*Written instruction 1*. Return the records word for word, starting with the first line of the records and going on through the line that contains "Expand Vented box".

>> start Provided text

Announcement

Collapse
No announcement yet.
X
  • Filter
  • Time
  • Show
Clear All
new posts

  • Bootstrapping

    How would I bootstrap data that I have in Excel? I found online tutorial on https://www.youtube.com/watch?v=_8-2QBL-9UM however it generates random data. I want to use my data from Excel. Many thanks!

  • #2
    The first step is to import your data into Stata. For that you can use import excel.

    After that you forget that tutorial you found on youtube. Once you know enough about bootstrap and programming in Stata, then what he does is kinda cute, but even than not very useful.

    Instead, it is often as simple as your_estimation_command y x1 x2 x3, some_options vce(bootstrap, reps(2000)). For example:

    Code:
    sysuse nlsw88, clear
    reg wage ttl_exp grade i.race, vce(bootstrap, reps(2000))
    glm wage ttl_exp grade i.race, link(log) family(poisson) eform vce(bootstrap, reps(500))
    You just type in Stata help your_estimation_command (where you replace your_estimation_command with the command you want to use), look in the help-file for the vce() option, and in the description of that option you will see if the bootstrap is supported or not.

>> end Provided text
>> start Provided material

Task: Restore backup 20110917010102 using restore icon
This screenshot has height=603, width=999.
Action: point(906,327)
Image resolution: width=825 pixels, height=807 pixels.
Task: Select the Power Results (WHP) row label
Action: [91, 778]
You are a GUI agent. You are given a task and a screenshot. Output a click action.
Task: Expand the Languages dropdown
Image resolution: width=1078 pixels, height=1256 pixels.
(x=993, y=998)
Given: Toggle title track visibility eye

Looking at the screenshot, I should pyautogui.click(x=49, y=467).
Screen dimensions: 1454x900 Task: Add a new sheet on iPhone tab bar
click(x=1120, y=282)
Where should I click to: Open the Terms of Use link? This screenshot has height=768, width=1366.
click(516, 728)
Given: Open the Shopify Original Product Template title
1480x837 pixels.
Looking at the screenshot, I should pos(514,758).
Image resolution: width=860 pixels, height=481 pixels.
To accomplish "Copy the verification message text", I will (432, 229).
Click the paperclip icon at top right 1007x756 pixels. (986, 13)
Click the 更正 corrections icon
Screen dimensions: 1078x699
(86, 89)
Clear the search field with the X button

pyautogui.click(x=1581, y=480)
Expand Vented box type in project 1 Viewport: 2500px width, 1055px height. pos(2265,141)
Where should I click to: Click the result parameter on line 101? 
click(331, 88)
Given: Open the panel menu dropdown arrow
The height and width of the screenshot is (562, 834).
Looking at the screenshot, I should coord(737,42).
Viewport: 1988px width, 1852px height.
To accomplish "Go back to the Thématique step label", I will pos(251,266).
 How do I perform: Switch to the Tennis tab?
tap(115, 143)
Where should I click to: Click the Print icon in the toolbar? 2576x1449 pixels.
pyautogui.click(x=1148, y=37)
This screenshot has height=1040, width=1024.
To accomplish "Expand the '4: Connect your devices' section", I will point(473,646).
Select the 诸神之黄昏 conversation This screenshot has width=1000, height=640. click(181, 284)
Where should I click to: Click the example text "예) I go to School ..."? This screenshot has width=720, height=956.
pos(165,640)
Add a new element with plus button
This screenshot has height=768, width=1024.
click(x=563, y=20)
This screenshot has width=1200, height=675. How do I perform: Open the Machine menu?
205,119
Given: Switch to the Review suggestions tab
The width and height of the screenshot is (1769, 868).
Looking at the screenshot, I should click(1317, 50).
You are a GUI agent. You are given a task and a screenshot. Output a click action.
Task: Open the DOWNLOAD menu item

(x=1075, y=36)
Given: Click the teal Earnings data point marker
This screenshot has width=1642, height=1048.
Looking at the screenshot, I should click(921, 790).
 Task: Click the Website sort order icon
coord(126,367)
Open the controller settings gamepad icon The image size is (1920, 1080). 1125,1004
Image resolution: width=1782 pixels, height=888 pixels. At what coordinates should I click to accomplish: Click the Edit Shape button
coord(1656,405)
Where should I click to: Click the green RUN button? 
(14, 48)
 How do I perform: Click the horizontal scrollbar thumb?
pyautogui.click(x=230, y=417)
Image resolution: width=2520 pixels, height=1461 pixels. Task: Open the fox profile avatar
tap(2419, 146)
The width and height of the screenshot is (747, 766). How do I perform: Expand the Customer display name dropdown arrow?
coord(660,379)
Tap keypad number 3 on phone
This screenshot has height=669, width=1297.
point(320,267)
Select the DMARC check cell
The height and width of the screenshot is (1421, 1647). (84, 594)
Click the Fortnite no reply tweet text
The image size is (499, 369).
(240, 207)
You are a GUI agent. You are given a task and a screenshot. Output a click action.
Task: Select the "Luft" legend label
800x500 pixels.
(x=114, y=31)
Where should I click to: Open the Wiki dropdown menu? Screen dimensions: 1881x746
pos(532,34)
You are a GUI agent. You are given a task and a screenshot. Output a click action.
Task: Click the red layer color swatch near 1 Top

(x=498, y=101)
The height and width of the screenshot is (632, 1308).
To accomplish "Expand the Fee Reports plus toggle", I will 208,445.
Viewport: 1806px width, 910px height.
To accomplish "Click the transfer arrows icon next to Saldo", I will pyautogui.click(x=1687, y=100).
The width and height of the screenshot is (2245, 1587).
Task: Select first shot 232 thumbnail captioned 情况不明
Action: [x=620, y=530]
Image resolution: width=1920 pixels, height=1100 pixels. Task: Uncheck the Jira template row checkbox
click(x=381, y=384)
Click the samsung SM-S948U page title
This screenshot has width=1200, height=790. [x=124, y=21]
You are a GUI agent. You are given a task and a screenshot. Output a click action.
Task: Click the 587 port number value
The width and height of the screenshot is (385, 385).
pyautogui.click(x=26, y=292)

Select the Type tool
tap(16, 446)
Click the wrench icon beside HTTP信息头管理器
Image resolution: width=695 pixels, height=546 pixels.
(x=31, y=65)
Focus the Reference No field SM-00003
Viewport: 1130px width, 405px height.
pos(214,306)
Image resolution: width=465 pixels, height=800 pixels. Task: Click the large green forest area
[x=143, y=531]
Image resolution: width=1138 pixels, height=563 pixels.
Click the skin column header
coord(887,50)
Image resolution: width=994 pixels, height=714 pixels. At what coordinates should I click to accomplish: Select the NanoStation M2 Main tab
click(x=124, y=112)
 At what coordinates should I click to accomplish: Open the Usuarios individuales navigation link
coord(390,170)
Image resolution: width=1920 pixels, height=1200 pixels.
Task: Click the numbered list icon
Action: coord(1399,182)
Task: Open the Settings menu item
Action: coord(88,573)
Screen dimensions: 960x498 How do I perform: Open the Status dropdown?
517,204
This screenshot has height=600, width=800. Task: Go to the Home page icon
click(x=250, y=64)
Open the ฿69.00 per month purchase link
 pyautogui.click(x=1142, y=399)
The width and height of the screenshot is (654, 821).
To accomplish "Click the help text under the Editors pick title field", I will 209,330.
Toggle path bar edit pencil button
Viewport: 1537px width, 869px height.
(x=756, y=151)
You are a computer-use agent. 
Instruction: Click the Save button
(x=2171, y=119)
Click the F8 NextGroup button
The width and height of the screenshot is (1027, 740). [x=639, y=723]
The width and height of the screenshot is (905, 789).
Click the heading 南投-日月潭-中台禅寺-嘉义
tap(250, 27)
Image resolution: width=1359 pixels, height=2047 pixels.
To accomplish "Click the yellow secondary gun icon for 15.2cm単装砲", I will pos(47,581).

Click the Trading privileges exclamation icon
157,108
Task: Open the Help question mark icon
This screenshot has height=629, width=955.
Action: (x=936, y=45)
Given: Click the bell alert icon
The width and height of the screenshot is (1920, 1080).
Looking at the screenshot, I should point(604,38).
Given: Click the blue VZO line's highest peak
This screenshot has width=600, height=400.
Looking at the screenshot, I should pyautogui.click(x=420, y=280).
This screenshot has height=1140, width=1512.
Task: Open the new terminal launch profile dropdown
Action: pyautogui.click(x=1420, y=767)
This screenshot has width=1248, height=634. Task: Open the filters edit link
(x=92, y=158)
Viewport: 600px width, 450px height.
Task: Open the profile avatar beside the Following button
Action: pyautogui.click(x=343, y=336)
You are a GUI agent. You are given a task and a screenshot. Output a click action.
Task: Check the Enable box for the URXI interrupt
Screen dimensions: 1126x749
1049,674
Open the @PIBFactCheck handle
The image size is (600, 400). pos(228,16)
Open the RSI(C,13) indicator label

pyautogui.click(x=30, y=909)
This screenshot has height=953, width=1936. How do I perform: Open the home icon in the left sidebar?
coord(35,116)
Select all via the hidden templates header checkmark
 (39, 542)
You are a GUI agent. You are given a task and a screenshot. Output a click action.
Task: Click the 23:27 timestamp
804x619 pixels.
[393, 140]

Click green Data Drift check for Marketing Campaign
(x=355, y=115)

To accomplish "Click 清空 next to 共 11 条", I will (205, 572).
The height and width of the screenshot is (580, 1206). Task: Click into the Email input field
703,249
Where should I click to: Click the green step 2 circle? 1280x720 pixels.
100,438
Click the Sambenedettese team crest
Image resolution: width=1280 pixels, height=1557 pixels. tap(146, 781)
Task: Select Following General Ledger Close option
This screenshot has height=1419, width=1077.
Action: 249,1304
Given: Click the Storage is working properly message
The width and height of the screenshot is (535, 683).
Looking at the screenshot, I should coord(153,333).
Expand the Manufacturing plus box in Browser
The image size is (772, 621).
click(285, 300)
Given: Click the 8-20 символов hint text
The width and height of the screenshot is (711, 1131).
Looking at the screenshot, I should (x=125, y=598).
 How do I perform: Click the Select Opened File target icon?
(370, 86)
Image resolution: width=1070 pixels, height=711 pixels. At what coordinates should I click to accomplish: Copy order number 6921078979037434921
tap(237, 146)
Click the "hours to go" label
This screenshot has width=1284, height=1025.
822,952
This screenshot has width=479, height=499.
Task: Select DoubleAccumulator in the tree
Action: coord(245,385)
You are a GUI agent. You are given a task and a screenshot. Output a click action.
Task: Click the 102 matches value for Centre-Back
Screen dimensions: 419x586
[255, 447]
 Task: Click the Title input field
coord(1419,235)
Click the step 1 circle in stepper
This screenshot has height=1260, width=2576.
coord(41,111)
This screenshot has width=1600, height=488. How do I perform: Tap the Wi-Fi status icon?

>> end Provided material

*Written instruction 2*. In the forum thread on bootstrapping, which Stata command does the reply recommend for bringing the Excel data into Stata?

*Task solution 1*.
Task: Restore backup 20110917010102 using restore icon
This screenshot has height=603, width=999.
Action: point(906,327)
Image resolution: width=825 pixels, height=807 pixels.
Task: Select the Power Results (WHP) row label
Action: [91, 778]
You are a GUI agent. You are given a task and a screenshot. Output a click action.
Task: Expand the Languages dropdown
Image resolution: width=1078 pixels, height=1256 pixels.
(x=993, y=998)
Given: Toggle title track visibility eye

Looking at the screenshot, I should pyautogui.click(x=49, y=467).
Screen dimensions: 1454x900 Task: Add a new sheet on iPhone tab bar
click(x=1120, y=282)
Where should I click to: Open the Terms of Use link? This screenshot has height=768, width=1366.
click(516, 728)
Given: Open the Shopify Original Product Template title
1480x837 pixels.
Looking at the screenshot, I should pos(514,758).
Image resolution: width=860 pixels, height=481 pixels.
To accomplish "Copy the verification message text", I will (432, 229).
Click the paperclip icon at top right 1007x756 pixels. (986, 13)
Click the 更正 corrections icon
Screen dimensions: 1078x699
(86, 89)
Clear the search field with the X button

pyautogui.click(x=1581, y=480)
Expand Vented box type in project 1 Viewport: 2500px width, 1055px height. pos(2265,141)

*Task solution 2*. import excel